Simply restart from “1” without frustration.

3.Do not control the breath

Natural breathing is more effective than forcing long breaths.

5. Common Mistakes: Avoid Strain and Anxiety

1.Excessive effort

The more forceful the focus, the more unstable the mind becomes.

2.Mismatched breath and numbers

If confused, restart calmly.

3.Focusing on numbers instead of breath

Remember: breath is primary, numbers are only supportive.

6. Making Breath Counting More Stable

1.Start with short sessions

Even five minutes is beneficial at the beginning.

2.Focus on the sensation of breath

Such as the airflow at the nostrils, which helps steady awareness.

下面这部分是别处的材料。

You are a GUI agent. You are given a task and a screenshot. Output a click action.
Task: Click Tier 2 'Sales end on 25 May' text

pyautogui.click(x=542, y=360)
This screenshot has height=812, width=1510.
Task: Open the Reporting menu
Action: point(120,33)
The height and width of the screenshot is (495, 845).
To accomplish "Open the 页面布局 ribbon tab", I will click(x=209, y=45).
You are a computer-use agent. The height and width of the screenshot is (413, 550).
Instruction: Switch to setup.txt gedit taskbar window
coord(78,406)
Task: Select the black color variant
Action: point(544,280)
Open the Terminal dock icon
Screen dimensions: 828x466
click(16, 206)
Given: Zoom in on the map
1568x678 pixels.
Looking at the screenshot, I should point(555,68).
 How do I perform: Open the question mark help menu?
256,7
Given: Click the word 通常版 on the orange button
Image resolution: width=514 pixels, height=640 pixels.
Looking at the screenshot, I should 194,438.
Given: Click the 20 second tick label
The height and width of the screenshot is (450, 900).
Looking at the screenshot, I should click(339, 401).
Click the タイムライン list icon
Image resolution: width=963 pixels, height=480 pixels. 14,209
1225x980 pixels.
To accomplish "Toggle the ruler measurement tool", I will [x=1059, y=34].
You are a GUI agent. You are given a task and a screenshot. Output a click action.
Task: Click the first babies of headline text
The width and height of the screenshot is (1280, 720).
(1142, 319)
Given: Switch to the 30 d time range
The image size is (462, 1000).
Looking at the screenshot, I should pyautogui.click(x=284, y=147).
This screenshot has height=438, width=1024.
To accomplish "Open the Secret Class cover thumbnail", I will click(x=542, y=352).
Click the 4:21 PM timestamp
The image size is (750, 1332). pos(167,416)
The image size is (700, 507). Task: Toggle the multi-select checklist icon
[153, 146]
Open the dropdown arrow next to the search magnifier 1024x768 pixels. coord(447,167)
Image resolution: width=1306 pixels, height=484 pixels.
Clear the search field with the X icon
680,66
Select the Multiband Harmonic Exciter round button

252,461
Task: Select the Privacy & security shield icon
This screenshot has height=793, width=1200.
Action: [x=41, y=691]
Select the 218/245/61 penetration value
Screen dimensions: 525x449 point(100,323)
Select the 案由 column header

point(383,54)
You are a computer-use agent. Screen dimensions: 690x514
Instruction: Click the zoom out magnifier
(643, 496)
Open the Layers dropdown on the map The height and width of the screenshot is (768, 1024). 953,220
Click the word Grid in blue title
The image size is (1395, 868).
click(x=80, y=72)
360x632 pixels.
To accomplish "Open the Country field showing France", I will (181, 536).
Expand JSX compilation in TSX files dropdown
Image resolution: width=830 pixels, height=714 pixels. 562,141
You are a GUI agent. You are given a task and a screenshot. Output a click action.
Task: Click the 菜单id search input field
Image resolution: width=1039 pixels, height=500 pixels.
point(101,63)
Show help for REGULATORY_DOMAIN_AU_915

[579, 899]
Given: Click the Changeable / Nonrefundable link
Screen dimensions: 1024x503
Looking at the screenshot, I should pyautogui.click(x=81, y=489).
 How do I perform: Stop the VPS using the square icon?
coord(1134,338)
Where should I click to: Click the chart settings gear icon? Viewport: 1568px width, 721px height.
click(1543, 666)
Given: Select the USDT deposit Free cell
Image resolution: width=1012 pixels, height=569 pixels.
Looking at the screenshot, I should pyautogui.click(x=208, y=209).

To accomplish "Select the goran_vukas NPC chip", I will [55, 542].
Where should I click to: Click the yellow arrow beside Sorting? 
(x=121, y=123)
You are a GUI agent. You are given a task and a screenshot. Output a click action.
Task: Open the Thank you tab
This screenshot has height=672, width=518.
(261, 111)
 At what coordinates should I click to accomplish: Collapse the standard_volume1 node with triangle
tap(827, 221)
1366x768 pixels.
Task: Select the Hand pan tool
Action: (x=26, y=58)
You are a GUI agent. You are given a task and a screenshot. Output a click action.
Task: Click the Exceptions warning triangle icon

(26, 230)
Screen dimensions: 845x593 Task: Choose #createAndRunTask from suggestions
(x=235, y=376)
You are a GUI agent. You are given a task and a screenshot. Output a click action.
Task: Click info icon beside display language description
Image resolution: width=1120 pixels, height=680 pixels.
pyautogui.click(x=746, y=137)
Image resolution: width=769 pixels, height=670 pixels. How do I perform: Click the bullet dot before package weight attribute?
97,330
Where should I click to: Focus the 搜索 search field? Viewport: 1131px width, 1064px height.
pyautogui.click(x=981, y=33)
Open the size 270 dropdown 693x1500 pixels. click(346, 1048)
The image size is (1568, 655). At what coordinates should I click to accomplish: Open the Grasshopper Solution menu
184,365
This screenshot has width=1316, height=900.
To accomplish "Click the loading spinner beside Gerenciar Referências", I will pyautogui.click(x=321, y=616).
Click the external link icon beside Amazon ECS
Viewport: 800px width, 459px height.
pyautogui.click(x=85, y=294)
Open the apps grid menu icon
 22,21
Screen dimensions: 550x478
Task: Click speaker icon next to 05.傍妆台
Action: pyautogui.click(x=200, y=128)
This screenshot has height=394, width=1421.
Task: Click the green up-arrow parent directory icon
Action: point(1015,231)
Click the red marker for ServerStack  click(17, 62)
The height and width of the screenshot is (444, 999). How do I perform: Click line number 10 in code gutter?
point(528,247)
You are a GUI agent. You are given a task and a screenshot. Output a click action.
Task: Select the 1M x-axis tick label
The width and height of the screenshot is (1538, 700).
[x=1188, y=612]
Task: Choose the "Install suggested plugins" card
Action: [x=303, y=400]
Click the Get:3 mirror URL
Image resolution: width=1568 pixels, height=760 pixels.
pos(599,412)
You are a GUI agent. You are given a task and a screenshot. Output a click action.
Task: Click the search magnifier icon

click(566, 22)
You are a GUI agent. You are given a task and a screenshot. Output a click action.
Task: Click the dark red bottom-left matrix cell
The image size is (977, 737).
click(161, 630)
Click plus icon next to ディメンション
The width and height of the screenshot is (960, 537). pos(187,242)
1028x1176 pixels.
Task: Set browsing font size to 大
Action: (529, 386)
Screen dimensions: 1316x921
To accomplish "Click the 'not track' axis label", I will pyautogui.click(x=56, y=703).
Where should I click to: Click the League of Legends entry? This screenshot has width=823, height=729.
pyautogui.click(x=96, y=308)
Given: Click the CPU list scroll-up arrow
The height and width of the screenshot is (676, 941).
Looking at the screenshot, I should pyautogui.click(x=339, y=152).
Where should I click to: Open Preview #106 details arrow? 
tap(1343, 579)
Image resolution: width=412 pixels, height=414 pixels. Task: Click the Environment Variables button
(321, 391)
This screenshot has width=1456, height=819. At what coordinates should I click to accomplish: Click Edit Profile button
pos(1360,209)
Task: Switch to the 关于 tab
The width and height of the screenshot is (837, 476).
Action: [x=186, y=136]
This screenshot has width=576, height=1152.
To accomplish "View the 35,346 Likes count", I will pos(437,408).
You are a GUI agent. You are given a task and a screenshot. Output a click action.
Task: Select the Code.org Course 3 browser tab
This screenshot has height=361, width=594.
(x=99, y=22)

3.Breath becomes finer as practice deepens

Fine breathing reflects mental calmness; do not force it.

Conclusion

Breath counting is simple but profoundly effective.
It quiets wandering thoughts, strengthens mindfulness, and lays the foundation for deeper meditation.
Through gentle counting and natural breathing, the mind becomes clear, stable, and ready for further practice.